A Dataset for Document-level Natural Language Inference for Contracts
ContractNLI is a dataset for document-level natural language inference (NLI) on contracts whose goal is to automate/support a time-consuming procedure of contract review. In this task, a system is given a set of hypotheses (such as “Some obligations of Agreement may survive termination.”) and a contract, and it is asked to classify whether each hypothesis is entailed by, contradicting to or not mentioned by (neutral to) the contract as well as identifying evidence for the decision as spans in the contract.

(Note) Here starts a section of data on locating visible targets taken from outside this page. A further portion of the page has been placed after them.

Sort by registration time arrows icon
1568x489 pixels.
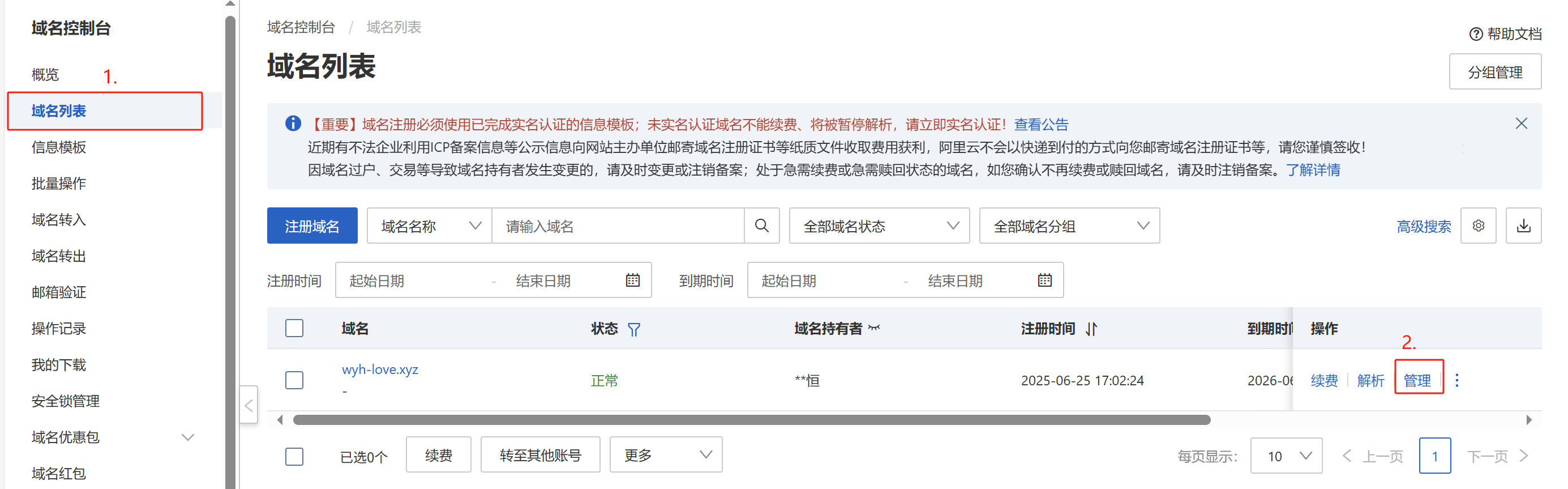click(1091, 329)
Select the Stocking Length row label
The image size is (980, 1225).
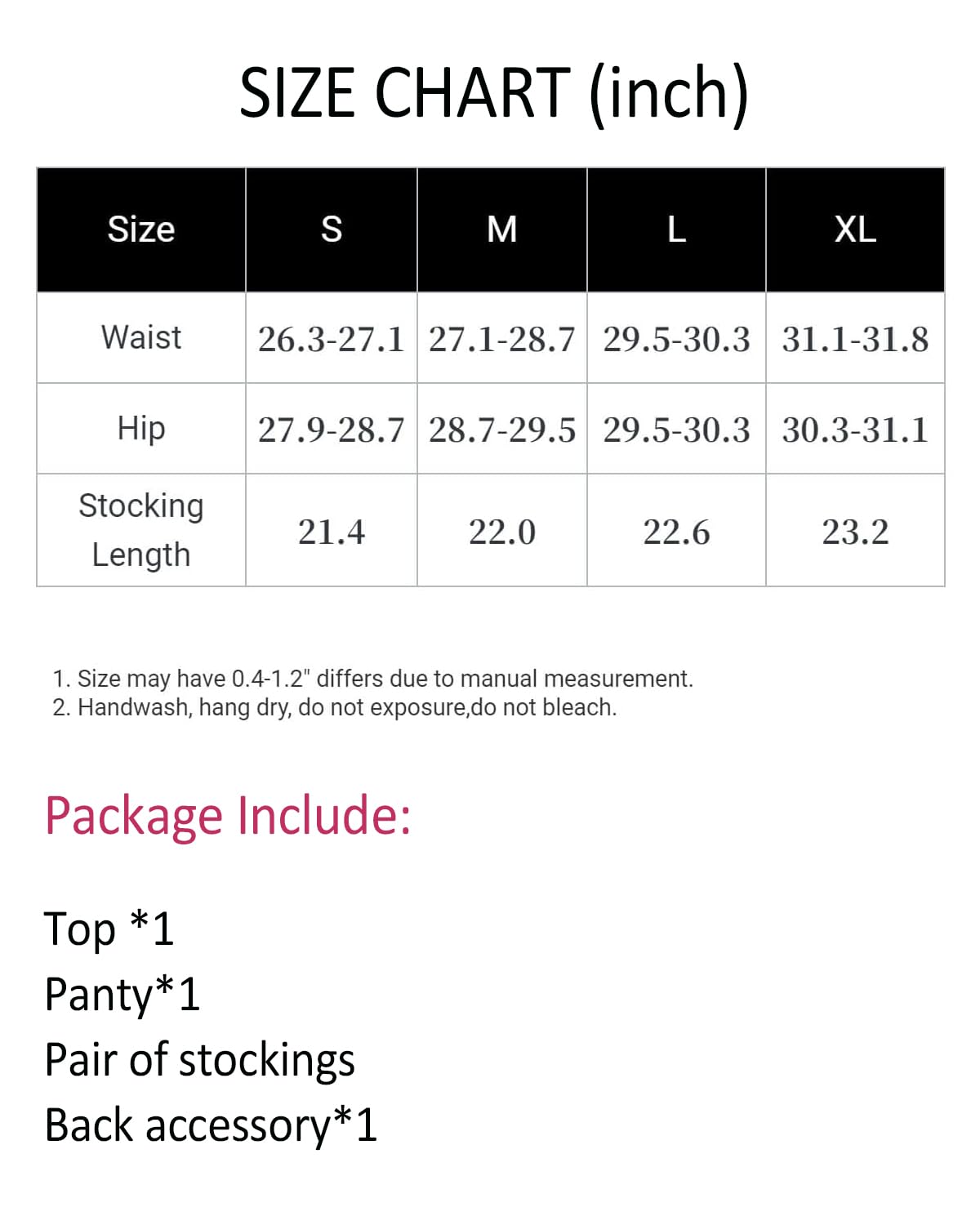[141, 530]
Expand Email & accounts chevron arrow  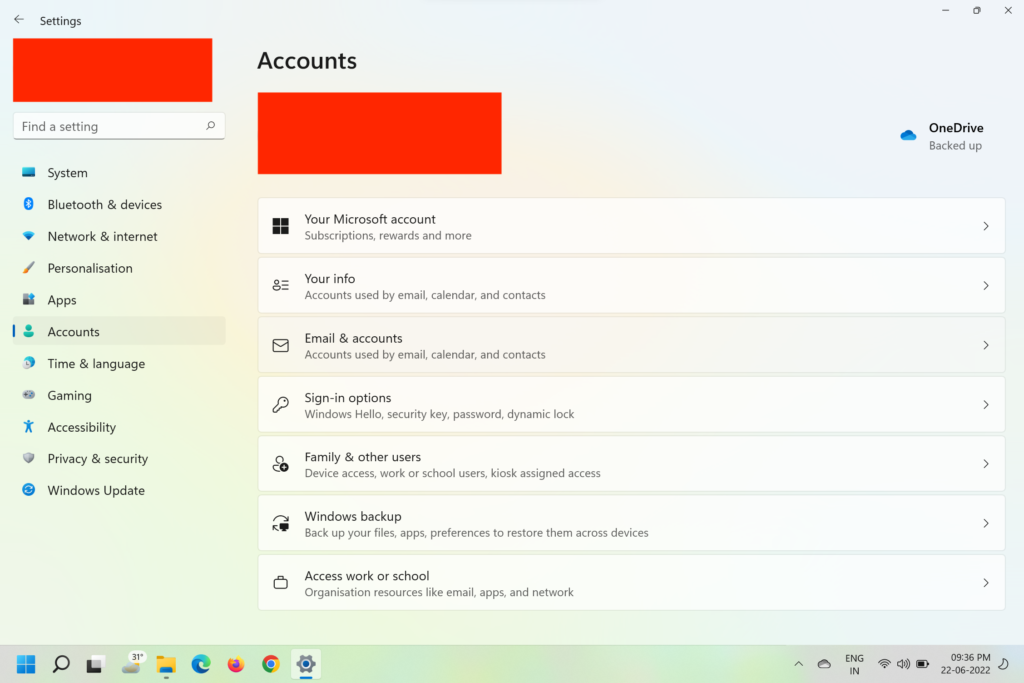pyautogui.click(x=985, y=345)
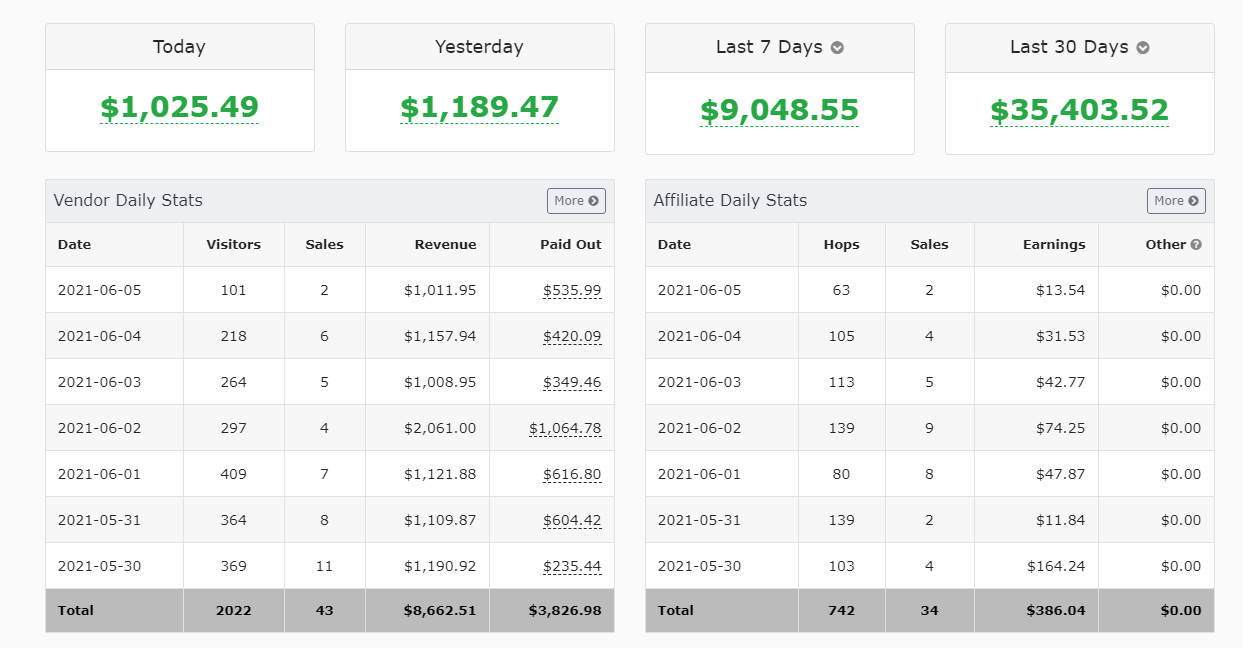Image resolution: width=1243 pixels, height=648 pixels.
Task: Click the $420.09 paid out amount
Action: click(x=572, y=337)
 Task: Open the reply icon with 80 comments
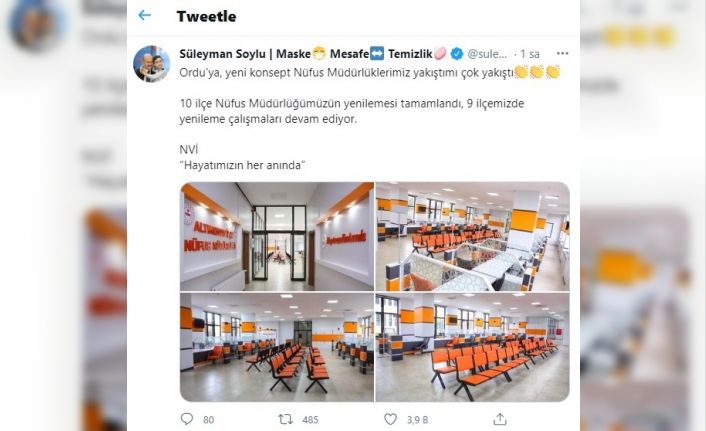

Dataset specification More formally, the task consists of:
Natural language inference (NLI): Document-level three-class classification (one of Entailment, Contradiction or NotMentioned). Evidence identification: Multi-label binary classification over span_s, where a _span is a sentence or a list item within a sentence. This is only defined when NLI label is either Entailment or Contradiction. Evidence spans need not be contiguous but need to be comprehensively identified where they are redundant. We have 17 hypotheses annotated on 607 non-disclosure agreements (NDAs). The hypotheses are fixed throughout all the contracts including the test dataset.
Our dataset is provided as JSON files.
{
"documents": [
{
"id": 1,
"file_name": "example.pdf",
"text": "NON-DISCLOSURE AGREEMENT\nThis NON-DISCLOSURE AGREEMENT (\"Agreement\") is entered into this ...",
"document_type": "search-pdf",
"url": "https://examplecontract.com/example.pdf",
"spans": [
[0, 24],
[25, 89],
...
],
"annotation_sets": [
{
"annotations": {
"nda-1": {
"choice": "Entailment",
"spans": [
12,
13,
91
]
},
"nda-2": {
"choice": "NotMentioned",
"spans": []
},
...
}
}
]
},
...
],
"labels": {
"nda-1": {
"short_description": "Explicit identification",
"hypothesis": "All Confidential Information shall be expressly identified by the Disclosing Party."
},
...
}
}